The evidence before Defendants substantially supported the conclusion that he was not entitled to a 55/30 pension and that his early retirement benefits should be delayed. The SSA earnings report revealed that Plaintiff earned a total of $27,950 from work for Air Logistic from 2013 until 2016, and Plaintiff did not dispute that Air Logistic was not a signatory to a collective bargaining agreement with the Union. (Administrative R. AR00001, 79 - 84.) In his affidavit, Plaintiff stated that his work at Air Logistic included body and fender repair. (Administrative R. AR00068 - 70.) Mr. Lewis informed Defendants that Plaintiff "worked part time repairing cars, trucks and motorcycles," that "[h]e did mechanical work and some sanding work and painting," and that "[h]e at no time did sheet metal work." (Administrative R. AR00067.) These characterizations of Plaintiff's work for Air Logistic could reasonably be interpreted as work in the sheet metal industry within the definitions established in the Plan Document and the Sheet Metal Workers' International Association's constitution.
Although Mr.
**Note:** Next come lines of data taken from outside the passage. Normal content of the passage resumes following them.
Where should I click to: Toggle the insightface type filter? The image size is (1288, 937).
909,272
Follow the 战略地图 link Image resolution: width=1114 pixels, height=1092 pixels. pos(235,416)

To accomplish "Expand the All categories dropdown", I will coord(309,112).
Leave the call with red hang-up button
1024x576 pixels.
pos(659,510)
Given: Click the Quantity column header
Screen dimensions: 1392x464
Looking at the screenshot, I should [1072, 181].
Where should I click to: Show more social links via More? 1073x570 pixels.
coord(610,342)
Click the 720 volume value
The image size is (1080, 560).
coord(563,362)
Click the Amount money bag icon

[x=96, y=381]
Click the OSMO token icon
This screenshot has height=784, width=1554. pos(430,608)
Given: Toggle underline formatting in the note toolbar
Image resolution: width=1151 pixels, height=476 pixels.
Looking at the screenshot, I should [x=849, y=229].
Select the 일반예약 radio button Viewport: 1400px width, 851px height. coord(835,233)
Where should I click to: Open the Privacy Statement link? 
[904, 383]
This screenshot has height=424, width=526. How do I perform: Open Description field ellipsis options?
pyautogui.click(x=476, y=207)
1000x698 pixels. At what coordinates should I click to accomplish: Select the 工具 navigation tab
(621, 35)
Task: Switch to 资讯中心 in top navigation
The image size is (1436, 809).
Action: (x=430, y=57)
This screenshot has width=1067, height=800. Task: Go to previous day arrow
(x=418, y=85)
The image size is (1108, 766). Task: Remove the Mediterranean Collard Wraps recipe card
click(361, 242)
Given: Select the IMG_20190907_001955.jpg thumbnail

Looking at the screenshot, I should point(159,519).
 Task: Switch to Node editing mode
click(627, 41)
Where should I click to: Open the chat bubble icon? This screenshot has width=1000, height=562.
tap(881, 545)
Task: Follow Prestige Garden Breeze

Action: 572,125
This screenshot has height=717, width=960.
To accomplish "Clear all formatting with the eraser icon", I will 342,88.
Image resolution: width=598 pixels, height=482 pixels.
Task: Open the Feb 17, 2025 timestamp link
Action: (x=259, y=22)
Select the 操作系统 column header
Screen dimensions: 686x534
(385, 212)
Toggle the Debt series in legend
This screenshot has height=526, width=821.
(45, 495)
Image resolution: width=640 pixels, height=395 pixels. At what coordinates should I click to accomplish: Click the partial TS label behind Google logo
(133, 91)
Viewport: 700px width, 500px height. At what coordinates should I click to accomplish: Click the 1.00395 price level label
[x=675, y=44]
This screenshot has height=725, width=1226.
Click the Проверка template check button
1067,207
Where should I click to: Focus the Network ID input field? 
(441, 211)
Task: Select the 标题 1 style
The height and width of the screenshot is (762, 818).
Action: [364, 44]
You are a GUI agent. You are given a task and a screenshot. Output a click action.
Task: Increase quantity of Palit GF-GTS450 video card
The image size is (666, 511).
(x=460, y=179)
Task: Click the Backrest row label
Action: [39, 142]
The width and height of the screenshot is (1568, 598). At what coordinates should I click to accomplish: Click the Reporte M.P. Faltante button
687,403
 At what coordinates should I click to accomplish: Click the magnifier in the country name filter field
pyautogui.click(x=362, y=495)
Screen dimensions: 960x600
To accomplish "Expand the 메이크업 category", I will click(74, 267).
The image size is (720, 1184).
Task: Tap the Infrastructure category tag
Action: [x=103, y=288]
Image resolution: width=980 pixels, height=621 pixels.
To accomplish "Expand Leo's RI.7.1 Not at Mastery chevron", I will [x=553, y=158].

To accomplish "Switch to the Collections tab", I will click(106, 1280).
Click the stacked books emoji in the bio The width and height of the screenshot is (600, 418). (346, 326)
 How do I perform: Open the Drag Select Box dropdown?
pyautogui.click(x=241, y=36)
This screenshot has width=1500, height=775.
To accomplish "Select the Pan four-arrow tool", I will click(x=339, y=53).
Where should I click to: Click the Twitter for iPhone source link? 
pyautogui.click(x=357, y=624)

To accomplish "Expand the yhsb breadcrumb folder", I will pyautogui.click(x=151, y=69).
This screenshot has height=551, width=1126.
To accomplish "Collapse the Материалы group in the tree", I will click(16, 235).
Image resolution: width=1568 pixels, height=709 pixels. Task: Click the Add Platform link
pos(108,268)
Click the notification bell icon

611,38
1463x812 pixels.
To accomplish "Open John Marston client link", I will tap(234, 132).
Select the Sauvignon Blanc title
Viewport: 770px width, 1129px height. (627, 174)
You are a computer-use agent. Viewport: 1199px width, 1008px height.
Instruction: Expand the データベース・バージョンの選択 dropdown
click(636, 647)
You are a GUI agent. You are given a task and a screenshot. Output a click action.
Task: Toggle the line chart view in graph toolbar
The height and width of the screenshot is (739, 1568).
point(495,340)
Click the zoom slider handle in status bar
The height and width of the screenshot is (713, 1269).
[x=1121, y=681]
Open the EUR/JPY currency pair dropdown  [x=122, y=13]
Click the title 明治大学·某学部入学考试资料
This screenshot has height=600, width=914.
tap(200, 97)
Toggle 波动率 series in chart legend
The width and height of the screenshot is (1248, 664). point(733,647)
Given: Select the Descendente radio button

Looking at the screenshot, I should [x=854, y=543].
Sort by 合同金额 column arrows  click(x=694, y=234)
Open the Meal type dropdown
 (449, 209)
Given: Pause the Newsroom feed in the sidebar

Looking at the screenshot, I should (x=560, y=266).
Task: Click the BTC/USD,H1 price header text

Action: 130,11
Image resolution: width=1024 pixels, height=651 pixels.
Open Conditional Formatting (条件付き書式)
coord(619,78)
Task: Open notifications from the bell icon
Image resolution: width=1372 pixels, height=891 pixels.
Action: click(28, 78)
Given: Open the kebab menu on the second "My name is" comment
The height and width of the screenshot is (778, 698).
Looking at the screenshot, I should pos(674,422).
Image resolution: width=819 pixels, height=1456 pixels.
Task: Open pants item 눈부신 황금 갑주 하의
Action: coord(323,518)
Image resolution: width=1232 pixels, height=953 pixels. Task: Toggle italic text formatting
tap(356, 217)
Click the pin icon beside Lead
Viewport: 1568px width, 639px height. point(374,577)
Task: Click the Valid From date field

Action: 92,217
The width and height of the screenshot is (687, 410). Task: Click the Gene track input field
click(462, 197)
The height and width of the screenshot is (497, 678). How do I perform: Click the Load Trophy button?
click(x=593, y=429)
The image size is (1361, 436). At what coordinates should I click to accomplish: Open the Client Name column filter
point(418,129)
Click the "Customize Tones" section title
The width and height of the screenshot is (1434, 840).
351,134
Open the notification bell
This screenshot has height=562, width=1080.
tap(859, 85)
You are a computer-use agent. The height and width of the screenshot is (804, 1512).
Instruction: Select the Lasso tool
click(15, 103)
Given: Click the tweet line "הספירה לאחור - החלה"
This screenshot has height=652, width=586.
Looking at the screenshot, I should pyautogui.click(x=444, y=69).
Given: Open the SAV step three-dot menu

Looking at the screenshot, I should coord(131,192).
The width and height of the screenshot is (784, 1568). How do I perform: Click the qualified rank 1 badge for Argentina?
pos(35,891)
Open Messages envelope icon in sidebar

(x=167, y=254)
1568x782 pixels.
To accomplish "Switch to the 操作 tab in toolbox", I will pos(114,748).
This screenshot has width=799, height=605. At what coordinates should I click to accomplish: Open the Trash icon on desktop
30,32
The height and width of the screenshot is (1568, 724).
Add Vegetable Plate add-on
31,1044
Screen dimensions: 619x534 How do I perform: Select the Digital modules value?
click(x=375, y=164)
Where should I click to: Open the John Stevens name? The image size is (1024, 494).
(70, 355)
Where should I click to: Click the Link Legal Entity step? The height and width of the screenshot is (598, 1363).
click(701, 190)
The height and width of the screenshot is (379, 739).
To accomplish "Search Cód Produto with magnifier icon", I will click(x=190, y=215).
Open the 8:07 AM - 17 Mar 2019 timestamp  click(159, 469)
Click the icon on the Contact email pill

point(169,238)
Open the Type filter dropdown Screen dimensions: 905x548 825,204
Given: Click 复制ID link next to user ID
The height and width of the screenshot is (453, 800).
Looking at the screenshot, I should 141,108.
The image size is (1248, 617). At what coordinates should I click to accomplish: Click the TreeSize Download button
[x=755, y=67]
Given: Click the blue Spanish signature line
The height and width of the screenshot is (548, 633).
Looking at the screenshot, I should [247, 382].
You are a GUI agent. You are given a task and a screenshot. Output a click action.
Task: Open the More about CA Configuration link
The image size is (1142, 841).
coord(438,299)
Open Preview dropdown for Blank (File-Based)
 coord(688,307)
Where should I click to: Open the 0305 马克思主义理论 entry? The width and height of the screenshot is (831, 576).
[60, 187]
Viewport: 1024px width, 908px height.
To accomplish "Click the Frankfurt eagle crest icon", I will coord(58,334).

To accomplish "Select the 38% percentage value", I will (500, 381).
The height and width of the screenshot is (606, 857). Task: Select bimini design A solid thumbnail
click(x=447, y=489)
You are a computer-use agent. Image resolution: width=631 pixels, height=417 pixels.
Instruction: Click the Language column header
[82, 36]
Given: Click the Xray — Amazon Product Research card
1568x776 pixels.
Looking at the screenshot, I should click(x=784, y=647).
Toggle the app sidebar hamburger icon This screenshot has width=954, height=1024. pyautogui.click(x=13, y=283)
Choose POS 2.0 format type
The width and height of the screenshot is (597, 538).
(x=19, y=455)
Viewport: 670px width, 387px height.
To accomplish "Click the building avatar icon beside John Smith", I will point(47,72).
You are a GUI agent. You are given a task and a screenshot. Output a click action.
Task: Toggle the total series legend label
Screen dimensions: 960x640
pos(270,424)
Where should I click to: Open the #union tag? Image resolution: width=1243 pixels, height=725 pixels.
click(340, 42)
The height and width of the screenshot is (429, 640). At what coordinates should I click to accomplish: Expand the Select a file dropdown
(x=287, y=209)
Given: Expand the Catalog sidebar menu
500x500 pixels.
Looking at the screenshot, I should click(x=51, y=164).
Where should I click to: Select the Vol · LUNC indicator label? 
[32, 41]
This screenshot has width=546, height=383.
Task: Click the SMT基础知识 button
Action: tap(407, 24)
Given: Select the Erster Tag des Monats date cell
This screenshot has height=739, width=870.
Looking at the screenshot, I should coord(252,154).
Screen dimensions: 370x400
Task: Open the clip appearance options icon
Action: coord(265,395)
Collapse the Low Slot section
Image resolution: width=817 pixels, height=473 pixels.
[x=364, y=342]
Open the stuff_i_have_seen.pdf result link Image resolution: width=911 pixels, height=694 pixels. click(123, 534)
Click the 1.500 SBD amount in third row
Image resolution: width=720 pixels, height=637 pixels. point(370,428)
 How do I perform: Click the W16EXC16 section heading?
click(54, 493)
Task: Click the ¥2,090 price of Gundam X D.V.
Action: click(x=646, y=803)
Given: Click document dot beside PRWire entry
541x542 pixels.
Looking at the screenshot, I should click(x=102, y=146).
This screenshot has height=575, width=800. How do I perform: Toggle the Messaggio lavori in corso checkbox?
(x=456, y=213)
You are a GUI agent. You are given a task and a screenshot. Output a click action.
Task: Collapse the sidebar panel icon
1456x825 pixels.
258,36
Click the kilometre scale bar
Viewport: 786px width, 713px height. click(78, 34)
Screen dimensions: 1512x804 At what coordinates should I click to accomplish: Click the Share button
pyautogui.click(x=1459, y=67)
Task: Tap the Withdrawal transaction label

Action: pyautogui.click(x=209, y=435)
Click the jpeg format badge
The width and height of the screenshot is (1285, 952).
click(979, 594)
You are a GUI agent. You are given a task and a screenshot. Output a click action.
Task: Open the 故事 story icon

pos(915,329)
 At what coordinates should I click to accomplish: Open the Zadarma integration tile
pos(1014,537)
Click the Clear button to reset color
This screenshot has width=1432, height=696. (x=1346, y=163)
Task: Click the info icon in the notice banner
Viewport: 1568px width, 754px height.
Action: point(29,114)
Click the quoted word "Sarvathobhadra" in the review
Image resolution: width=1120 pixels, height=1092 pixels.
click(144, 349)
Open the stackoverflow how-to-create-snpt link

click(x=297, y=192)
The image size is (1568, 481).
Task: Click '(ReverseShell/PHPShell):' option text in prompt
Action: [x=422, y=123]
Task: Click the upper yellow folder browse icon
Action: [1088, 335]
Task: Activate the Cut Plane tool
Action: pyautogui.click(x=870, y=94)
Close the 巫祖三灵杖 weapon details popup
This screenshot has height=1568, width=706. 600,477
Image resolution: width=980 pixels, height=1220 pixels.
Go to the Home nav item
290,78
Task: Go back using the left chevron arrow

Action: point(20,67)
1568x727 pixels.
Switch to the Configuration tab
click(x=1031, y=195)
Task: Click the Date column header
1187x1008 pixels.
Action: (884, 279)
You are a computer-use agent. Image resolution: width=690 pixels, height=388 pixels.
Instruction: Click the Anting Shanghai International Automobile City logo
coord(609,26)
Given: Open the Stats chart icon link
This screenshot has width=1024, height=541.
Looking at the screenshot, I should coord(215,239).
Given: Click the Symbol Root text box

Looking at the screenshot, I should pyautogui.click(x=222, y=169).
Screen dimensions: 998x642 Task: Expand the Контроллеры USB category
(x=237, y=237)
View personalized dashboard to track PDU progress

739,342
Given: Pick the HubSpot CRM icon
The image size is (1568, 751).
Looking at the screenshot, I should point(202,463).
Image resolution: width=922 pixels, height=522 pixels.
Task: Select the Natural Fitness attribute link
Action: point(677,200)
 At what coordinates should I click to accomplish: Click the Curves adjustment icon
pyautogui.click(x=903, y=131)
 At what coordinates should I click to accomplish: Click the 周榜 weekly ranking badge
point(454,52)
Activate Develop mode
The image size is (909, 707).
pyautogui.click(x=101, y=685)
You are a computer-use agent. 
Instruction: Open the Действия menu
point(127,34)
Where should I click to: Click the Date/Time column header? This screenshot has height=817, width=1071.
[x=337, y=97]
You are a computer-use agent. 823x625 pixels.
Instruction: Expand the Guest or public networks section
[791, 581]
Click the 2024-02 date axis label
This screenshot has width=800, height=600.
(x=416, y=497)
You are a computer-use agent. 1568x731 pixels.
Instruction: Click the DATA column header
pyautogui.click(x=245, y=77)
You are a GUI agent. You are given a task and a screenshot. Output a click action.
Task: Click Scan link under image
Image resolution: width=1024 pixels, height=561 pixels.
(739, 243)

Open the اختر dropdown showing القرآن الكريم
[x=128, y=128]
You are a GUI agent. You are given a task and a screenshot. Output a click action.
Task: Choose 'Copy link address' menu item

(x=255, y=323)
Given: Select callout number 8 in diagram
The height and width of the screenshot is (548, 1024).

Lewis states that Plaintiff "at no time did sheet metal work," his preceding description of Plaintiff's work expressly states that Plaintiff performed "mechanical work" and repaired cars, work which falls squarely within the definition of work in the sheet metal industry as described in the Plan Document § 1.35 and the Sheet Metal Workers' International Association's constitution at Article I, section 5(t), discussed supra Part I.
Considering this undisputed evidence, a reasonable mind could accept this evidence as sufficient to support the conclusion of the Appeals Committee and conclude that Plaintiff's early retirement was subject to a delay and that he was not qualified for a 55/30 pension. See Testa v. Hartford Life Ins. Co., 483 F. App'x 595, 597 (2d Cir. 2012) (upholding the decision to terminate the plaintiff's disability benefits because three physician reports showed that there was insufficient evidence to support the required disability determination and because the plaintiff's only evidence was self-reported and "supported by little, if any, objectively verifiable evidence"); see also S.M. v. Oxford Health Plans, Inc., 94 F. Supp. 3d 481, 508 (S.D.N.Y. 2015) (finding that an administrator's decision was supported by substantial evidence when the plaintiff failed to provide the information necessary to determine whether the plaintiff was entitled to the benefit).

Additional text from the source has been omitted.